By Jeffrey Sachs *
Financial Gazette
July 4, 2002
Almost every day, we learn of yet another greedy US corporate chief executive who conspired with accountants, lawyers and investment bankers to defraud the investing public.
But beyond the scandals, the public should be more aware of the erratic nature of today's financial markets. Exchange rates and stock market prices deviate enormously from long-run fundamental values, which can cause major dislocations in the real economy of jobs, production, and investment. And yet the financial analysts that discuss these trends in the media have failed to assess them realistically.
Take the case of the US dollar, whose value against the euro is now plummeting. From the mid-1990s until very recently, the dollar strengthened sharply against European currencies. When the euro was introduced in January 1999, it traded at US$1.17. It then steadily lost value, bottoming out at around US$0.83, before climbing back in recent days to near-parity with the dollar.
For academic economists, the euro's recent rise is no surprise. Currency exchange rates have a tendency to return to long-run average values following large deviations. Thus, the enormous strength of the dollar in recent years implied an eventual reversal. That reversal is now underway. Of course, if two economies have persistently different rates of inflation, then the exchange rate between their currencies will not tend to return to its historic level. But US and European inflation rates have been roughly the same.
It is also possible that the exchange rate will not return to the long-run average if one economy is hit by a huge structural change. But such changes occur less frequently than is often supposed or alleged. The past, if interpreted with care, therefore remains a good guide to the future. Listening to the financial pundits, however, it often seems that history no longer matters. When the dollar strengthened against the euro after 1999, the investment analysts came up with one explanation after another for why the trend would continue.
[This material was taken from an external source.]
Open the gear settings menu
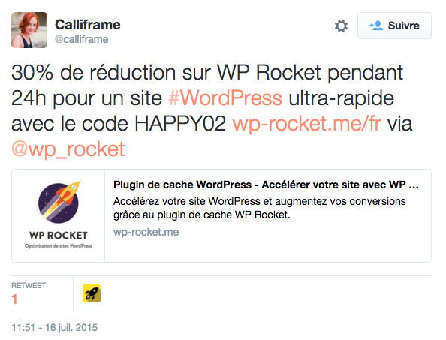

They hailed the strength of the US economy, bemoaned the alleged weaknesses of the European economy and claimed that the euro was mismanaged. In short, they over-interpreted short-term market movements, simplistically portraying them as long-term trends. Unfortunately, financial analysts are usually poorly trained in economics. Their job is to say something clever for the television cameras. They do not trade on fundamental information, but on the latest gossip and fads. Of course, if such fads are common, and if they do not last forever, a smart investor can profit handsomely from them, say, by selling the dollar short in recent months.
Some investors do succeed at this, but it is tougher than it sounds. As the great British economist John Maynard Keynes warned 75 years ago, "markets can remain irrational longer than you can remain solvent". In other words, even if you know that the dollar will eventually fall, you could go bankrupt before you can prove your case if everyone else continues betting that it will rise. So it is often safer to run with the crowd, even if you think the crowd is running in the wrong direction. For the same reason, Keynes famously described the stock market as a beauty contest in which each judge chooses not the most beautiful contestant according to his own views, but rather the contestant that he believes will be chosen by the other judges!
Indeed, when US equity prices reached astronomical levels in the late 1990s, the pundits and investment bankers trotted out their silly explanations and theories. We now know that some of those explanations were deliberately fraudulent. Many brokerages sought to boost investment banking fees from companies whose shares they pushed on an unwitting public. But more generally, the pundits simply ran with the crowd. As equity prices soared, they invented theories to justify the rise. Deeper analysis would have told them instead that the rise would be short-lived.
A few analysts got it right. Economist Robert Schiller of Yale explained very clearly and at book-length why US equity prices would fall. Leading economic columnist Martin Wolf of the Financial Times distinguished himself again by warning, stubbornly and correctly, that the US stock market would eventually reverse to more normal historical levels.
But the real economic costs imposed by the crowd mentality have been high. The excessive boom of the US stock market led to over-investment in the United States and a subsequent US recession when the bubble finally burst. The strength of the dollar has similarly distorted investment decisions, and the same kinds of exaggerated swings in exchange rates in emerging markets have contributed to the boom-bust cycles in Asia and Latin America in the past five years.
So what should be done? Clearly, the leading investment banks should become much more serious about training and licensing their analysts to provide knowledge rather than nonsense in their public pronouncements. The responsible media should scrutinise economic trends critically, rather than pandering to mass opinion. And academic economists should be more steadfast in explaining how financial market prices reflect fundamental economic values, even if this is not necessarily true in the short term.
Finally, tightened financial market regulation could perhaps slow some of the hot-money flows that exaggerate the booms and busts. Alas, Keynes stressed these same deficiencies long ago, so we should not expect any miraculous changes in behaviour now. Investor, beware!